Solutions to Related Tables Challenge
Itzik covers solutions to last week’s T-SQL challenge – Related Tables.
June 1, 2010
Last week I provided a T-SQL Challenge involving writing a recursive query that returns tables related to an input table directly or indirectly through foreign key relationships. You can find the challenge details here. The tricky part wasn’t really to come up with any solution that works, rather to come up with a solution using a recursive query. With this constraint the challenge became much more difficult—especially coming up with a solution that performs reasonably.
I’d like to thank all those who sent solutions, including Peter Larsson (Peso), Geri Reshef and Rubén Garrigós. Special thanks go to Peso for his help in benchmarking solutions in his environment and in sending corrections to other solutions. I know that many others tried to solve the puzzle and would like to thank you for your efforts—it is a difficult challenge!

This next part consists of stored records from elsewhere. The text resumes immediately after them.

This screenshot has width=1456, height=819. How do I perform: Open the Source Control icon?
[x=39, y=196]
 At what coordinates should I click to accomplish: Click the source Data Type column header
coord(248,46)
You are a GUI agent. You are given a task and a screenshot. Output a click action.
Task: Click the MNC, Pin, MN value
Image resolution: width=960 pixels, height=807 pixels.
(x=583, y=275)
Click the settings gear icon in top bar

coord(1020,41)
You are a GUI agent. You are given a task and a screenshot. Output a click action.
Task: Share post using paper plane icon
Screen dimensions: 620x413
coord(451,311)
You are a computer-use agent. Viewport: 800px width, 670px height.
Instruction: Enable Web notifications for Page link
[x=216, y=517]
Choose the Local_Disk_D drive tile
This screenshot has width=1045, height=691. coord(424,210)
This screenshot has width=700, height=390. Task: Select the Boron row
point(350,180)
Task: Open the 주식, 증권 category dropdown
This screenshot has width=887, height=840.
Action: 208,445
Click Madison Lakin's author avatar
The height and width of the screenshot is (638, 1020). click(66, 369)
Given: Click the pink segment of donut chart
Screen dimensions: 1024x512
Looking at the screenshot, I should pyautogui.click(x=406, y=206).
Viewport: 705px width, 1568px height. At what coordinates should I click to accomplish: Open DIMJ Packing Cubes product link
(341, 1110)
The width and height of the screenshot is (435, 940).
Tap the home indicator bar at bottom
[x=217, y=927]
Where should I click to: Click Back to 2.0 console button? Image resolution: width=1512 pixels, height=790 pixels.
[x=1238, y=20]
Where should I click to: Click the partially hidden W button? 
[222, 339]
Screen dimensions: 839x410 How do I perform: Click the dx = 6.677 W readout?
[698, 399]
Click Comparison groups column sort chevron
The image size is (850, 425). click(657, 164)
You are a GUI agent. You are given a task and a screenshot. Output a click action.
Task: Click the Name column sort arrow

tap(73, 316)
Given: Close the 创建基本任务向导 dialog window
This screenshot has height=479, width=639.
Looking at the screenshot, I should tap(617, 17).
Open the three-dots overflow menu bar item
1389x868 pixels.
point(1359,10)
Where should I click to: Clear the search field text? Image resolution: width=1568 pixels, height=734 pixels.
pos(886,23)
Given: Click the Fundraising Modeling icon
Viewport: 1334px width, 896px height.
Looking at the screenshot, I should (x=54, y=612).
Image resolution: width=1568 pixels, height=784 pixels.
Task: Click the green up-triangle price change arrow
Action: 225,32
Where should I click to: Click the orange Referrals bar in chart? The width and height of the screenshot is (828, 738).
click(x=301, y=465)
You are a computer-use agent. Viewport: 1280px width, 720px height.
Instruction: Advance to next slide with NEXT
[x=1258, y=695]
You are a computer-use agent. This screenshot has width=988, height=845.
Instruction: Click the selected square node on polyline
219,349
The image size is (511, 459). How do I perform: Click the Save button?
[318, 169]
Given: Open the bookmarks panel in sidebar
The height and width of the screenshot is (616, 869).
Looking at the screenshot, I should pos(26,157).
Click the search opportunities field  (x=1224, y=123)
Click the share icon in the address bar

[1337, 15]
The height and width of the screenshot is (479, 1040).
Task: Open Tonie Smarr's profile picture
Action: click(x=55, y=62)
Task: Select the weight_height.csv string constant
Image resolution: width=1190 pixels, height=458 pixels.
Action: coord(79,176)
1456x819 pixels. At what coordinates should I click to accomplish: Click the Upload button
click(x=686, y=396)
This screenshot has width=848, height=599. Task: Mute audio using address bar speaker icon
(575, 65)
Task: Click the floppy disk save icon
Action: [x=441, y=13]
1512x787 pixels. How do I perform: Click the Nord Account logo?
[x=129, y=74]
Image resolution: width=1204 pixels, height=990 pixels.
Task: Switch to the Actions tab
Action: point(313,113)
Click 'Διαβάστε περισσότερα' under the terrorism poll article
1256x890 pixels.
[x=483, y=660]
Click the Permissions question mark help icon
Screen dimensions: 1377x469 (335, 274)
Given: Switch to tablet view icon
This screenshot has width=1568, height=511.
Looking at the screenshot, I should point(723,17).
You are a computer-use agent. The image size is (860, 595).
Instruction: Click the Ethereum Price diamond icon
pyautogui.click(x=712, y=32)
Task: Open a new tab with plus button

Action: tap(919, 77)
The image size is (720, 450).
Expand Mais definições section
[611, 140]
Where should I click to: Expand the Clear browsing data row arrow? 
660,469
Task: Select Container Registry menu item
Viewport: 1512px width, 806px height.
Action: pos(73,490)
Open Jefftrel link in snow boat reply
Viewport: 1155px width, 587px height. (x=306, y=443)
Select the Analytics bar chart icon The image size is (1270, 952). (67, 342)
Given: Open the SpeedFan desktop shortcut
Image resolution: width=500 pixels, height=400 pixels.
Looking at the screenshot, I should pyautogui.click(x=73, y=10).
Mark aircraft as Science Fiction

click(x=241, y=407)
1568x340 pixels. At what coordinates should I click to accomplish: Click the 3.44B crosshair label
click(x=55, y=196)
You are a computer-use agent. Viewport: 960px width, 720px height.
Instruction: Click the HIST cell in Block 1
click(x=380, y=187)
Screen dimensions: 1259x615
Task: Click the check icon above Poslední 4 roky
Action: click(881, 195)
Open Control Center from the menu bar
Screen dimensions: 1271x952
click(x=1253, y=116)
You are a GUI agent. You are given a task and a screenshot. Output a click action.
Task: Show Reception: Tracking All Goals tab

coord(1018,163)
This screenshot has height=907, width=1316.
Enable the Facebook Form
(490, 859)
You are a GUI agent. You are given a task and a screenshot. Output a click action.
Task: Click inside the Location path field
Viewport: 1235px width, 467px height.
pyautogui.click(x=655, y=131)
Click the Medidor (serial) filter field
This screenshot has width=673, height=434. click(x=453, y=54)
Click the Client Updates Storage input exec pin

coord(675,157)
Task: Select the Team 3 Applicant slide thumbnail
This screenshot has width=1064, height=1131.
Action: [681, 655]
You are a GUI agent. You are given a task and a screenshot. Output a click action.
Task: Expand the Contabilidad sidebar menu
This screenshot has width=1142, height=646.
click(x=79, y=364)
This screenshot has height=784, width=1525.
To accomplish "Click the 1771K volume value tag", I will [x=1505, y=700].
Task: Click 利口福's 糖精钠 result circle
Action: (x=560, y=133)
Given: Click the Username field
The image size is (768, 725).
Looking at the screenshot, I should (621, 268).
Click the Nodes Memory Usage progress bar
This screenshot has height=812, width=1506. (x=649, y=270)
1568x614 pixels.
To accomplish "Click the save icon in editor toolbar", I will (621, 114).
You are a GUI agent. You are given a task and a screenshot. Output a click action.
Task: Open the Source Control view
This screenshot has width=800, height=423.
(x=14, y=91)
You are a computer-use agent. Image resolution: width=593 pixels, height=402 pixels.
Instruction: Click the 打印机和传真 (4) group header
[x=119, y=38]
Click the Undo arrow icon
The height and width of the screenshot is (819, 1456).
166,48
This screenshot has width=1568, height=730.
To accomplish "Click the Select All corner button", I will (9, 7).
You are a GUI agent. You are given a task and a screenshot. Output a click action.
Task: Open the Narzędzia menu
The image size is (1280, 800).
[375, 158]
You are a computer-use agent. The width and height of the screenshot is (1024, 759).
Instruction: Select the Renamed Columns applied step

The sample data I provided last week is far too simple to be used to test the performance of the solutions. Peso tested some of the solutions in his data warehouse with 160 tables and this way we got more realistic measures. I created a new set of tables—smaller than Peso’s environment, yet more complex than last week’s—and this was sufficient to show the performance differences between the solutions. Here’s the new sample data:
USE testfk;
CREATE TABLE dbo.T2(c2 INT PRIMARY KEY);
CREATE TABLE dbo.T3(c3 INT PRIMARY KEY);
CREATE TABLE dbo.T4(c4 INT PRIMARY KEY);
CREATE TABLE dbo.T5(c5 INT PRIMARY KEY);
CREATE TABLE dbo.T1(c1 INT PRIMARY KEY,
c2 INT REFERENCES dbo.T2,
c3 INT REFERENCES dbo.T3,
c4 INT REFERENCES dbo.T4,
c5 INT REFERENCES dbo.T5);
CREATE TABLE dbo.T6(c6 INT PRIMARY KEY,
c2 INT REFERENCES dbo.T2,
c3 INT REFERENCES dbo.T3);
CREATE TABLE dbo.T7(c7 INT PRIMARY KEY,
c3 INT REFERENCES dbo.T3,
c4 INT REFERENCES dbo.T4);
CREATE TABLE dbo.T8(c8 INT PRIMARY KEY,
c4 INT REFERENCES dbo.T4,
c5 INT REFERENCES dbo.T5);
CREATE TABLE dbo.T9(c9 INT PRIMARY KEY,
c2 INT REFERENCES dbo.T2,
c5 INT REFERENCES dbo.T5);
CREATE TABLE dbo.T10(c10 INT PRIMARY KEY,
c6 INT REFERENCES dbo.T6,
c3 INT REFERENCES dbo.T3);
CREATE TABLE dbo.T11(c11 INT PRIMARY KEY,
c3 INT REFERENCES dbo.T3,
c7 INT REFERENCES dbo.T7);
CREATE TABLE dbo.T12(c12 INT PRIMARY KEY,
c7 INT REFERENCES dbo.T7,
c4 INT REFERENCES dbo.T4);
CREATE TABLE dbo.T13(c13 INT PRIMARY KEY,
c4 INT REFERENCES dbo.T4,
c8 INT REFERENCES dbo.T8);
CREATE TABLE dbo.T14(c14 INT PRIMARY KEY,
c5 INT REFERENCES dbo.T5,
c8 INT REFERENCES dbo.T8);
CREATE TABLE dbo.T15(c15 INT PRIMARY KEY,
c5 INT REFERENCES dbo.T5,
c9 INT REFERENCES dbo.T9);
CREATE TABLE dbo.T16(c16 INT PRIMARY KEY,
c2 INT REFERENCES dbo.T2,
c9 INT REFERENCES dbo.T9);
CREATE TABLE dbo.T17(c17 INT PRIMARY KEY,
c2 INT REFERENCES dbo.T2,
c6 INT REFERENCES dbo.T6);
And here’s a graphical depiction of the relationships:
These tables are created in the testfk database used last week in addition to the other tables already there (tables A, B, C, D, E, F, G).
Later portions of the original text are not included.